I'm going to at least make some notes about how to refactor this class, but may end up doing some refactoring in this PR if it seems straightforward to fix.

@mikemhenry
Copy link
Contributor

Looks like the tests are passing now, not sure why since the committed code -- or are you talking about some failing tests happing locally?

@jchodera
Copy link
Member Author

@mikemhenry @zhang-ivy : This must be a stochastic test failure then. Can you add this to the list of stochastic test failures to revisit?

@jchodera
Copy link
Member Author

jchodera commented Jul 25, 2021

We're down to two test failures remaining!
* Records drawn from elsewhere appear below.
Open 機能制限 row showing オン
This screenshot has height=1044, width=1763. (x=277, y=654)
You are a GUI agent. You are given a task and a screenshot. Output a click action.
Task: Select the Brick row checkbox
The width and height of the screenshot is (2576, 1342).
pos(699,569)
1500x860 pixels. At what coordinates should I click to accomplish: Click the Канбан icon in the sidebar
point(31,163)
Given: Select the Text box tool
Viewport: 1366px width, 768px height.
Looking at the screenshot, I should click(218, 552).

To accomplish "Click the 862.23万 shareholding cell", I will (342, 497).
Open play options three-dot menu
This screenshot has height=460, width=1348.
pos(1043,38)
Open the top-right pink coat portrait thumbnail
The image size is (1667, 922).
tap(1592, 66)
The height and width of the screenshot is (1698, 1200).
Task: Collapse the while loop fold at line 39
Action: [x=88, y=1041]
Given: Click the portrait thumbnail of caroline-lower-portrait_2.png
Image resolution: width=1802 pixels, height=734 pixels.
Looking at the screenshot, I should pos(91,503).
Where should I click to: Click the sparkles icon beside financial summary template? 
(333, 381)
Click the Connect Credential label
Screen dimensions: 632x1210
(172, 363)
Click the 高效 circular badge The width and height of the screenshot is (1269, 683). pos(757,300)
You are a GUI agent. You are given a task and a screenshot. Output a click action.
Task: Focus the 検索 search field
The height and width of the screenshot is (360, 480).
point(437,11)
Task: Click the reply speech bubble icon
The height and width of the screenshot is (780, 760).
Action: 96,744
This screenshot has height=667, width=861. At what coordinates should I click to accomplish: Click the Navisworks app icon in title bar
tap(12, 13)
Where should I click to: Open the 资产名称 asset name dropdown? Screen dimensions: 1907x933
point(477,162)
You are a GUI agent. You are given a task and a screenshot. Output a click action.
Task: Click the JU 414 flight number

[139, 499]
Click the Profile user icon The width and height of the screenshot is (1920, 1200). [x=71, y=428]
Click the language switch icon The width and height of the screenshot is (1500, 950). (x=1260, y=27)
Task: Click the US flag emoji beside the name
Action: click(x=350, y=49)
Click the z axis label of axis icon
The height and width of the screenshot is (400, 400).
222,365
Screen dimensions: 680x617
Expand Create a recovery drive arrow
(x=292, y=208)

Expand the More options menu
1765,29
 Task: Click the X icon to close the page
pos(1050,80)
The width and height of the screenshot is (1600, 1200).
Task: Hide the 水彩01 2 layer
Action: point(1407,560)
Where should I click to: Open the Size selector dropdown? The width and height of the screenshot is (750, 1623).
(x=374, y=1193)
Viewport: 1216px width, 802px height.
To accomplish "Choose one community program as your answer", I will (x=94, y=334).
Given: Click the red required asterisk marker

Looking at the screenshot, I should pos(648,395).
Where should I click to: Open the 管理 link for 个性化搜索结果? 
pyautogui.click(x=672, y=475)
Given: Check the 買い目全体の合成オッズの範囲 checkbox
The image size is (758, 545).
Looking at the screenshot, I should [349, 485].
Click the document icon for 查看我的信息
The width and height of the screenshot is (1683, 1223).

  • @dominicrufa @zhang-ivy : I'll need your help to sort out this issue with the repartitioned topology that likely appeared previously as a stochastic error since we were not exhaustively testing transformations here before:
Failure log for `test_RepartitionedHybridTopologyFactory_energies`

=================================== FAILURES ===================================
_______________ test_RepartitionedHybridTopologyFactory_energies _______________
[gw0] linux -- Python 3.9.6 /usr/share/miniconda/envs/test/bin/python

    def test_RepartitionedHybridTopologyFactory_energies():
        """
        Test whether the difference in the nonalchemical zero and alchemical zero states is the forward valence energy.  Also test for the one states.
        """
    
        from perses.tests.test_topology_proposal import generate_atp
        from openmmforcefields.generators import SystemGenerator
    
        # Test alanine dipeptide in vacuum
        atp, system_generator = generate_atp('vacuum')
        RepartitionedHybridTopologyFactory_energies(atp.topology, '1', atp.system, atp.positions, system_generator)
    
        # Test alanine dipeptide in solvent
        atp, system_generator = generate_atp('solvent')
>       RepartitionedHybridTopologyFactory_energies(atp.topology, '1', atp.system, atp.positions, system_generator)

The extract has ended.